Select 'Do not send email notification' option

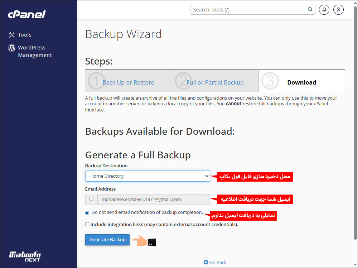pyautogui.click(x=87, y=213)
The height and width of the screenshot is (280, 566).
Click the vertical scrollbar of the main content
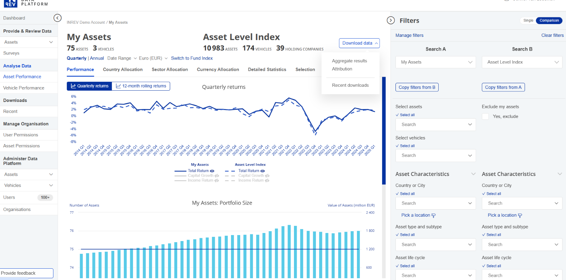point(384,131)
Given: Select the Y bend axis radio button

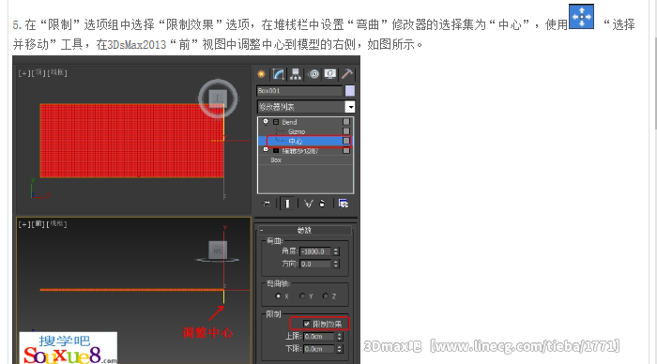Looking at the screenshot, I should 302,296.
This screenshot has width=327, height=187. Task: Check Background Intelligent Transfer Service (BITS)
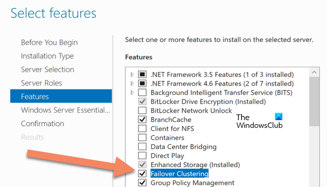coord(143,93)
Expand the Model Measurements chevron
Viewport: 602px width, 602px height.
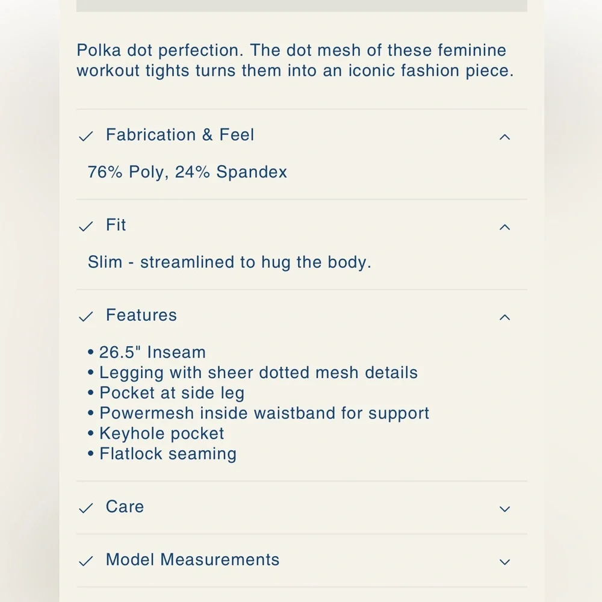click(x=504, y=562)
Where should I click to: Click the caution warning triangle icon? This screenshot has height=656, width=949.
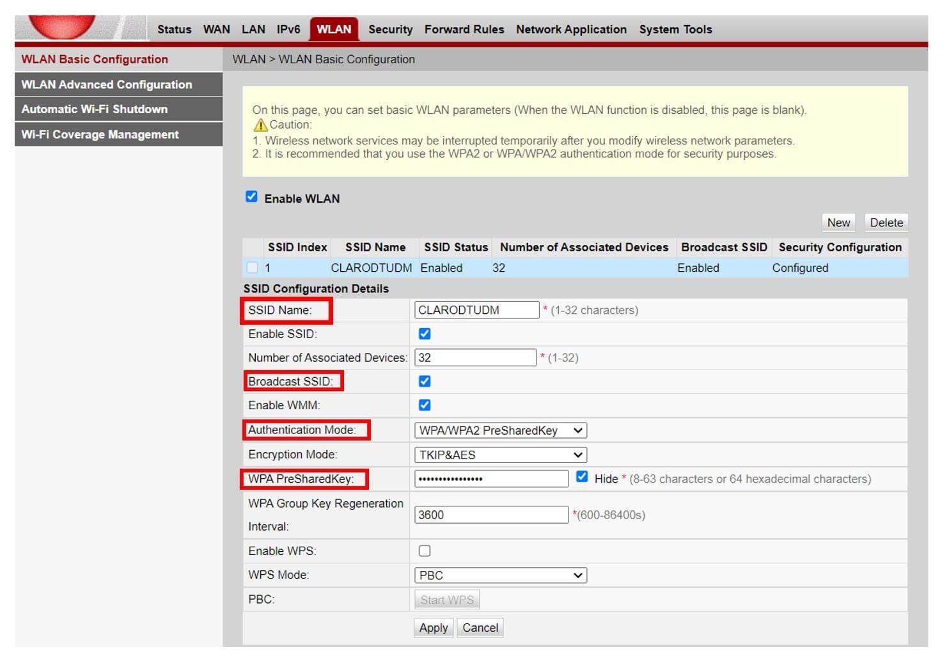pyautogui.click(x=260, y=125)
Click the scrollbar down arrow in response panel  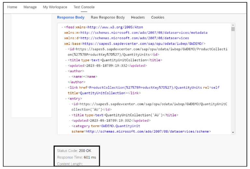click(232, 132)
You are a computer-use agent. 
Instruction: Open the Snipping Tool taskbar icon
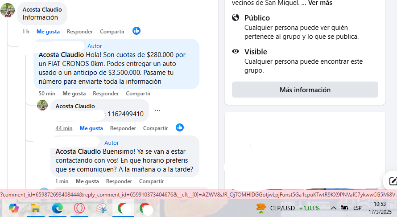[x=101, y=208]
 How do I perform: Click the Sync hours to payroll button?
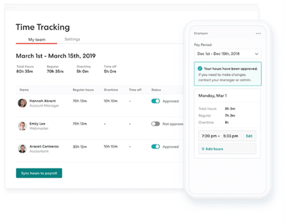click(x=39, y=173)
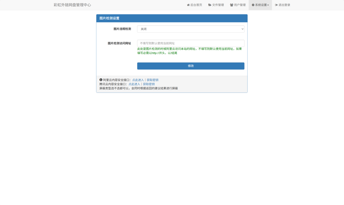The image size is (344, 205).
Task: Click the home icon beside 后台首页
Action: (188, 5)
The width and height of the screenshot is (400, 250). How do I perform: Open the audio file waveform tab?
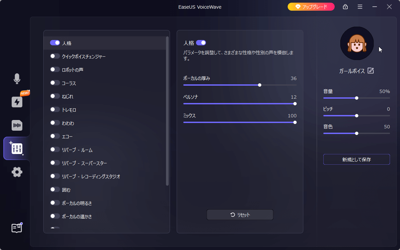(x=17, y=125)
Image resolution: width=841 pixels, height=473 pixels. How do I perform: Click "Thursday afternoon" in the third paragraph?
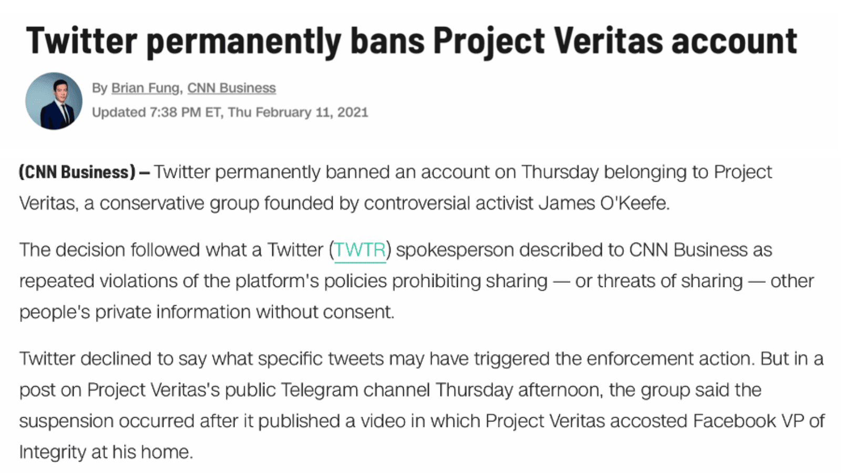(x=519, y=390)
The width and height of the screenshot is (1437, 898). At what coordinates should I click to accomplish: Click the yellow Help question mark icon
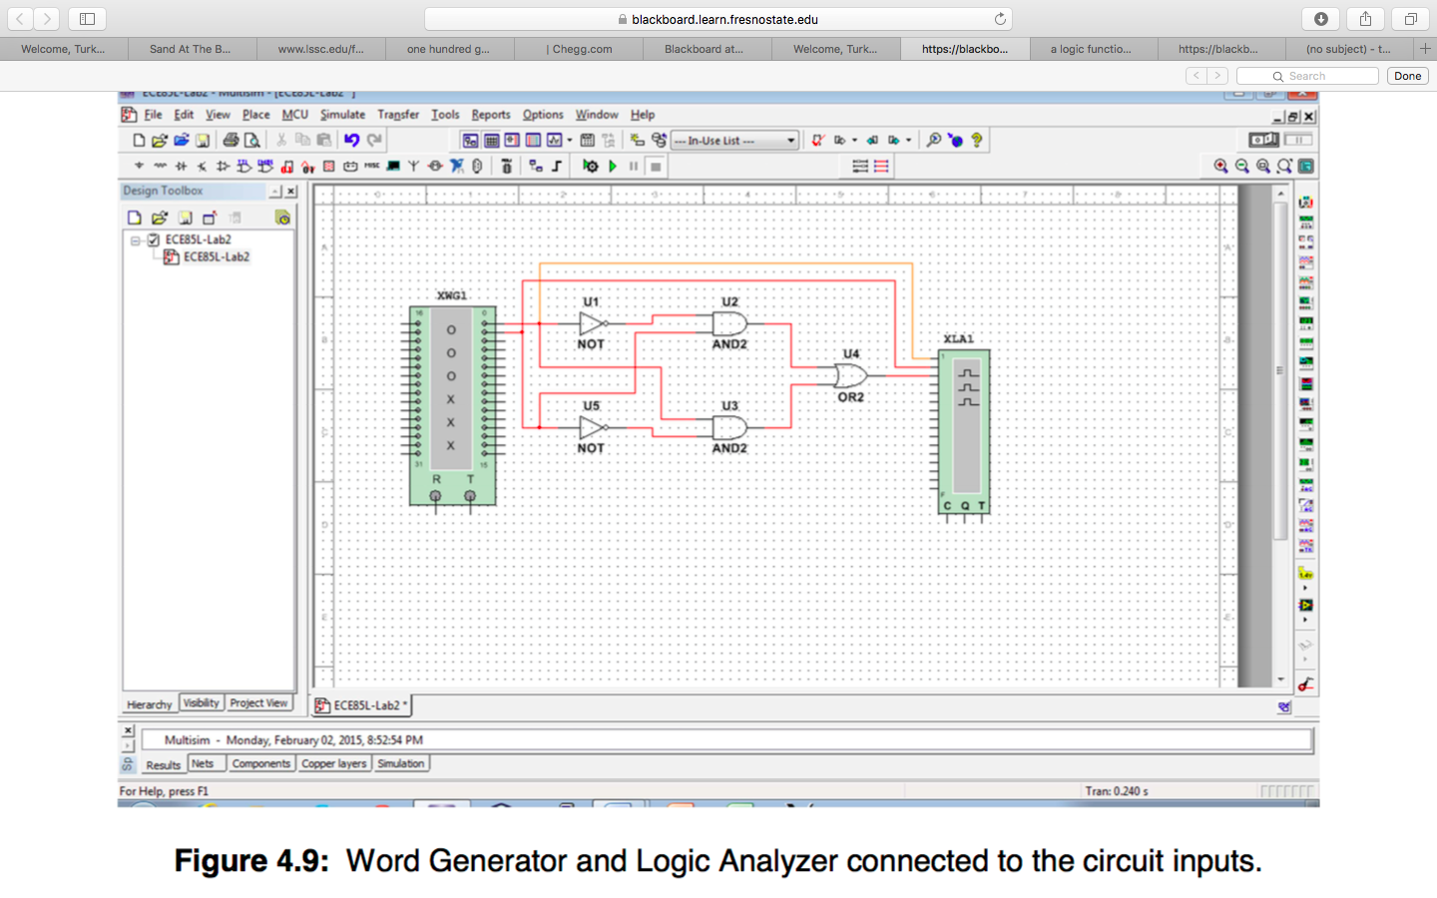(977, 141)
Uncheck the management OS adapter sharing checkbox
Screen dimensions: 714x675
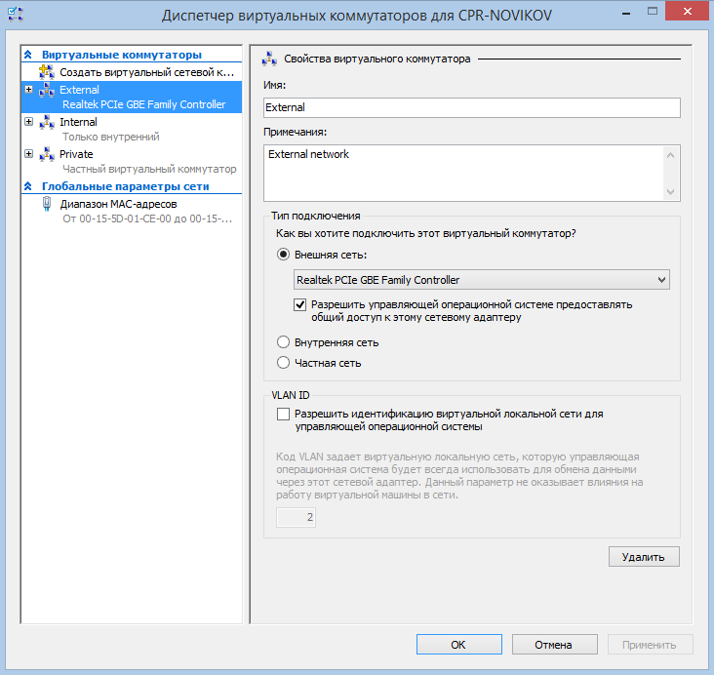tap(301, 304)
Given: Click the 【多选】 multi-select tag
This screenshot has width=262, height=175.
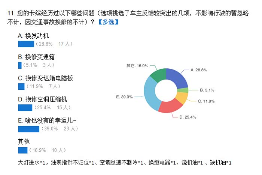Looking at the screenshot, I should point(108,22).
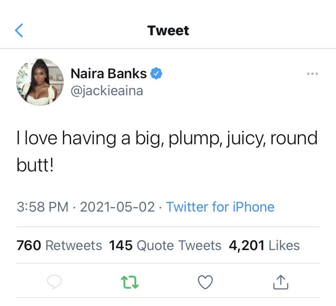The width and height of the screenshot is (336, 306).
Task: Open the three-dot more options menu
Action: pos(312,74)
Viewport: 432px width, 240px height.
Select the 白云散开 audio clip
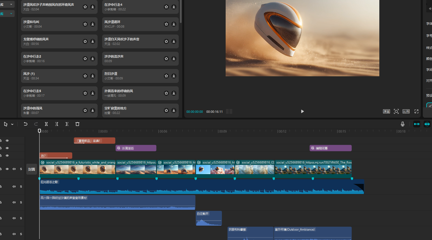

DIRECTIONS: Exclude every picture, then return precisely the lines that run from the line containing "The width and height of the screenshot is (1437, 898)." through the end of the entries above.

RESPONSE:
The width and height of the screenshot is (1437, 898). At what coordinates should I click to accomplish: Click the yellow Help question mark icon
(977, 141)
Uncheck the management OS adapter sharing checkbox
Screen dimensions: 714x675
tap(301, 304)
Given: Click the 【多选】 multi-select tag
This screenshot has width=262, height=175.
Looking at the screenshot, I should point(108,22).
The width and height of the screenshot is (336, 306).
Task: Open the three-dot more options menu
Action: pos(312,74)
Viewport: 432px width, 240px height.
Select the 白云散开 audio clip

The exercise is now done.